Berbicara di Forum Ekonomi Timur di Kota Vladivostok, Putin mengatakan Moskwa siap untuk berunding tetapi berdasarkan kesepakatan yang dibatalkan antara negosiator Russia dan Ukraina yang dicapai di Istanbul pada tahun 2022, yang ketentuan-ketentuannya tidak pernah dipublikasikan.
"Apakah kita siap berunding dengan mereka?
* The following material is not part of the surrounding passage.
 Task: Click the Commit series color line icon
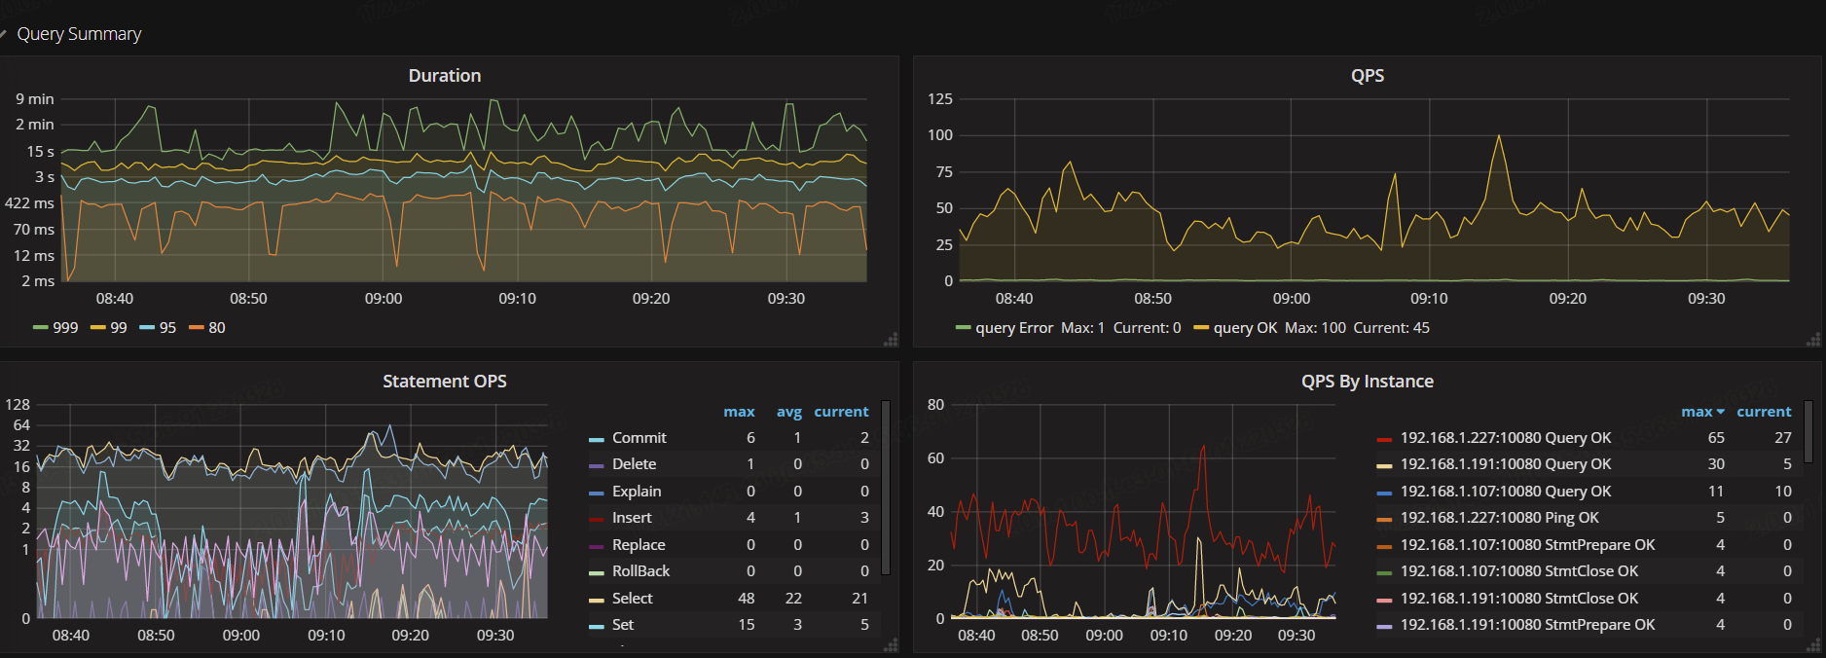[x=597, y=439]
Kita tidak pernah menolak untuk melakukannya, tetapi bukan atas dasar tuntutan sesaat, melainkan atas dasar dokumen-dokumen yang telah disetujui dan benar-benar ditandatangani di Istanbul," kata Putin.
Sebelumnya Kremlin telah berulang kali mengklaim Russia dan Ukraina berada di ambang kesepakatan pada musim semi 2022, tak lama setelah Moskwa melancarkan invasi skala penuh.
"Kami berhasil mencapai kesepakatan, itulah intinya," kata Putin pada Kamis. "Tanda tangan kepala delegasi Ukraina yang mendukung dokumen ini membuktikan hal ini, yang berarti bahwa pihak Ukraina secara umum merasa puas dengan kesepakatan yang dicapai," imbuh dia.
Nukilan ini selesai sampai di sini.